Gerçekleştirdiği suçlar da hemşirenin akıllıca kurulmuş diyalogları ve sahneleri aracılığıyla görünmez kılınmış. Anlayacağınız hemşirenin sadece adı kullanılmış bu dizide. Gerisi, merkezinde eşcinsellik olan bir manipüle şov maharetinden ibaret. Bu ise işin özüne ihanet!

Bununla beraber erkeklerin tamamına yakın kısmını kadınlara karşı hayli kaba davranışlarla resmedip adeta ‘Kadının ruhsal ve bedensel doyumu yine bir kadın tarafından en iyi biçimde sağlanır’ demeye getiren diziyi gömmemek lazım. Zira Netflix’in yenileri arasında nostaljik tat yakalamak ve başarılı bir prodüksiyon izlemek isteyenlere hitap edecek türden.

SONUÇTA; ‘Guguk Kuşu’nun hemşiresinin evrilmiş hali var karşımızda. Çünkü dizi, orijinalin erkeksi dilini yıkarak erkeklere ihtiyaç duymayan kadınların hâkimiyetini yüceltirken, toplumu hedef alan psikiyatrik derinlikten ziyade bireysel tercihlere yönelip cinsel aidiyet duygusuna oynamakta. Ana fikir da ‘Eşcinselliğinizi korkmadan özgürce yaşayın’ misali açığa çıkmakta!

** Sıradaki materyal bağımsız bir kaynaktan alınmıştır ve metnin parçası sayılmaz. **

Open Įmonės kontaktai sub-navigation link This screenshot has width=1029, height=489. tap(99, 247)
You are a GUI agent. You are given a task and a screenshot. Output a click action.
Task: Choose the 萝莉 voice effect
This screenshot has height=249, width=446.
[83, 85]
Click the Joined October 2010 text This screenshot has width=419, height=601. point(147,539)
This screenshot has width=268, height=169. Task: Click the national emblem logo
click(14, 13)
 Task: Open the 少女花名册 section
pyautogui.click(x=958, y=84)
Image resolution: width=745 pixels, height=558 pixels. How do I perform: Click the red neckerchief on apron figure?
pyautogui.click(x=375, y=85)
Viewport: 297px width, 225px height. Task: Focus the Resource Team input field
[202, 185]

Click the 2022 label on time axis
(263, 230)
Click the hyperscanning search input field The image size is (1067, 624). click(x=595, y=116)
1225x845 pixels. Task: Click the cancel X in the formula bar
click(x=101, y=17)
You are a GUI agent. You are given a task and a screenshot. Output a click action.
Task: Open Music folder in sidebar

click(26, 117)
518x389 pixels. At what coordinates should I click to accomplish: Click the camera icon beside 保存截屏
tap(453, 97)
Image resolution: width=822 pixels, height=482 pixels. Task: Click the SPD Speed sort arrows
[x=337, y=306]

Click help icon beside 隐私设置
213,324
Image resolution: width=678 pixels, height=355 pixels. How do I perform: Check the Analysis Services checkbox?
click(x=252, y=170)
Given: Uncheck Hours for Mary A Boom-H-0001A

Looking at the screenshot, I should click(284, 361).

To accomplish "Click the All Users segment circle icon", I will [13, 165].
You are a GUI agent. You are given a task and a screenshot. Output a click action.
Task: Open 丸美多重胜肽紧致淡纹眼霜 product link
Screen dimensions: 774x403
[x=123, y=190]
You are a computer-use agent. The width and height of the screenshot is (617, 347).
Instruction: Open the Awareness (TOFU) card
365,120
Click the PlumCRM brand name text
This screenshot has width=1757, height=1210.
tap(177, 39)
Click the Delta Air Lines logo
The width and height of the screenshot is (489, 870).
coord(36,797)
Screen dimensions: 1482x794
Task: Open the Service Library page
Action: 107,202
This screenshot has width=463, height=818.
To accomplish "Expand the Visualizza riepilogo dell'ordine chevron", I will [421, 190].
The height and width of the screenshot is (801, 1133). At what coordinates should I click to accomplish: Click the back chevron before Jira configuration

‘Guguk Kuşu’nu kullanarak ilgi çıtasını yükseltip kendi algısını oluşturma mantığındaki dizinin akılda iz bırakan yönüne gelince… İnsan zihninin derinliklerine inip oradaki aksaklıkları sonlandırma konusunda hipnoz dâhil hiçbir psikiyatrik yöntemin gücünün yetmediği gerçeği. Zihin, şartlar oluştuğunda derinliklerinde olan karmaşayı anında çıkartıyor ortaya.

Son söz ünlü psikanalist Erich Fromm’dan… ‘Günümüzde psikiyatri, psikoloji ve psikanaliz insanları manipüle etmenin bir yolu olarak kullanılma tehlikesiyle karşı karşıyadır’!